The problem comes in, however, when interpreters and preachers take their typology too far. Some have half-jokingly called this “Leprechaun theology” – seeing Jesus behind every tree and every rock in the Old Testament. Again, as we mentioned in point number one in part one, this causes an inappropriate and dangerous flattening of the Scriptures. It also creates the seductive lure in the sermon to expect the surprise typological leap at the end – “Oh, Jesus is the rod that Moses used to part the Red Sea! I didn’t see that before!” Well, the reason you didn’t see it before is probably because it isn’t there. In some ways, the sermon becomes not unlike the magician’s performance, except at the end of the act instead of a rabbit, the preacher pulls out Jesus to everyone’s surprise.
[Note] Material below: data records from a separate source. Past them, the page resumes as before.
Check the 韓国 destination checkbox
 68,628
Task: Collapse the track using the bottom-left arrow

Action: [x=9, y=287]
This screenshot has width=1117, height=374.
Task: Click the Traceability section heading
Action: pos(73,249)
One of the favorite verses of those who abuse redemptive-historical preaching in this way is Luke 24:27 – “Then beginning with Moses and with all the prophets, He explained to them the things concerning Himself in all the Scriptures.” Of course, most all believers would readily agree that all of Scripture points to Christ. That’s not the issue. The issue is: does all of Scripture point to Christ in exactly the same way? That is, typologically? The danger here is that if everything in the Old Testament is interpreted and preached typologically, we will begin to lose our guides and rails. As a result, our interpretation will be subject more to our imaginations or “literary acumen” then to the actual interpretive grid of the Scriptures themselves (WCF 1.9).
I have long thought that the form of a good sermon ought to mimic and follow many of the same principles that define a good short story; it seems to me that in many respects, they are similar genres. As such, the ability to be creative in sermon preparation and presentation (homiletics) is very helpful. Yet, creativity in the interpretation of Scripture (hermeneutics) is not usually a good thing.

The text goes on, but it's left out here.